JAXA used the mission to demonstrate its precision landing technology, which the JAXA’s President, Hiroshi Yamakawa, said would be a crucial technology for a sustainable, long-term and accurate space probe system. After taking about a week to analyse the results from the landing, JAXA confirmed that SLIM had reached the Moon’s surface approximately 55 meters east of the original target landing site, successfully demonstrating the technology.

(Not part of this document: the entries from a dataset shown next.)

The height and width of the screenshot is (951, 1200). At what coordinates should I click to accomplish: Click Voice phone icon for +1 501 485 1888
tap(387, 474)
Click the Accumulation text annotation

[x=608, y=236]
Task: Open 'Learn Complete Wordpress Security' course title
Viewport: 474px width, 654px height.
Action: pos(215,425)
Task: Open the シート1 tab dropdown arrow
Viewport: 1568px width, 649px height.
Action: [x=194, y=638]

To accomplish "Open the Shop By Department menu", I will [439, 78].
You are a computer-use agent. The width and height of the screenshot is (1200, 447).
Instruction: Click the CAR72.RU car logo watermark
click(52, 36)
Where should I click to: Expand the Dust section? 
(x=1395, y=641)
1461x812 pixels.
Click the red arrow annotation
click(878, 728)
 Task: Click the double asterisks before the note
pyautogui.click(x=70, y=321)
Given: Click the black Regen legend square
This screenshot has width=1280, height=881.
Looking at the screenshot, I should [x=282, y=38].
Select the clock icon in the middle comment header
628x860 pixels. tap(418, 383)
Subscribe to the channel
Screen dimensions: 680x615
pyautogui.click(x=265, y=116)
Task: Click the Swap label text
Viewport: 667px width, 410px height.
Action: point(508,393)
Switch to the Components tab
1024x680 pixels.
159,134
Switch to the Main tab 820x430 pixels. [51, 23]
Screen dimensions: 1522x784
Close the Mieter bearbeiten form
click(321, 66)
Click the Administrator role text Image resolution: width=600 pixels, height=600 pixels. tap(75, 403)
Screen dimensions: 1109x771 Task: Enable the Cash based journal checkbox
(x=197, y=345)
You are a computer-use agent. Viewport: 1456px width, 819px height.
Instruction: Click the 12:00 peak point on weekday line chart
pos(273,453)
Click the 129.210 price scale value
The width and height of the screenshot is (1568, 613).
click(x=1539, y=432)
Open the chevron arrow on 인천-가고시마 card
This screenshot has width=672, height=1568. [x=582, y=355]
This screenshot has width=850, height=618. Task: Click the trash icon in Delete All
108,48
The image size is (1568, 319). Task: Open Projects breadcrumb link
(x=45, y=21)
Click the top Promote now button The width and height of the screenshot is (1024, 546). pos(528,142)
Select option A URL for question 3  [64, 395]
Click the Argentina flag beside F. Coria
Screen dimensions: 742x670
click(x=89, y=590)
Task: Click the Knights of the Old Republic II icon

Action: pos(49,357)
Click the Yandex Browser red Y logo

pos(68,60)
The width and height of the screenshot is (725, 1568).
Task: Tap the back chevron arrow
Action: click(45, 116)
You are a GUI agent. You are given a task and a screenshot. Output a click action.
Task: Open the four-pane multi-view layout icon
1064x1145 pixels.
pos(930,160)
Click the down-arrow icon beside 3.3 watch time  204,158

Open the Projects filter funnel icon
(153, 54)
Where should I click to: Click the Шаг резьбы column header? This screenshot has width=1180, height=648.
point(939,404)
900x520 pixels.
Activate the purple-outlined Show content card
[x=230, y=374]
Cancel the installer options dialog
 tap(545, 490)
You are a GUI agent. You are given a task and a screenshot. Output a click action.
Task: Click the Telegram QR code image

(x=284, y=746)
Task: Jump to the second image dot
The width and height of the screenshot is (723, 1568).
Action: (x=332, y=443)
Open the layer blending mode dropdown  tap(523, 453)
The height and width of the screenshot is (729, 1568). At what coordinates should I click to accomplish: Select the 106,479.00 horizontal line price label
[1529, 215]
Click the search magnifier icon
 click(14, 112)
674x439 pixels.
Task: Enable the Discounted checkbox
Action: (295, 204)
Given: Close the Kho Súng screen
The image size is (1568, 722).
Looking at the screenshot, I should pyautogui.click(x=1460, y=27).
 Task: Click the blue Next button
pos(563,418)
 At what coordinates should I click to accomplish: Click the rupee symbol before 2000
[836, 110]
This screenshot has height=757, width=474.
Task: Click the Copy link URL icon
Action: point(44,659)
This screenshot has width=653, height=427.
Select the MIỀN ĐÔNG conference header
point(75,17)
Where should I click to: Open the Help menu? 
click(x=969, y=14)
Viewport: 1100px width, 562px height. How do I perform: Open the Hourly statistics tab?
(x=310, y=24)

NASA’s Lunar Reconnaissance Orbiter (LRO) spacecraft passed over the landing site and photographed SLIM, displaying an image pair of the area surrounding the SLIM site before and after the spacecraft’s landing. SLIM was also able to deploy its Lunar Excursion Vehicles LEV-1 and 2 on the lunar surface. LEV-1 successfully conducted activities on the lunar surface and sent back telemetry data. Now, JAXA will begin preparations to use the spacecraft to conduct 10-band high-resolution spectroscopic observations with its onboard Multi-Band Camera (MBC).

JAXA launched the Smart Lander together with the X-ray Imaging and Spectroscopy Mission (XRISM) onboard the H-IIA Launch Vehicle No. 47 (H-IIA F47) on September 7, 2023, from the Tanegashima Space Center. It will now help the Agency in analyzing the composition of rocks in its search for clues about the origin of the moon.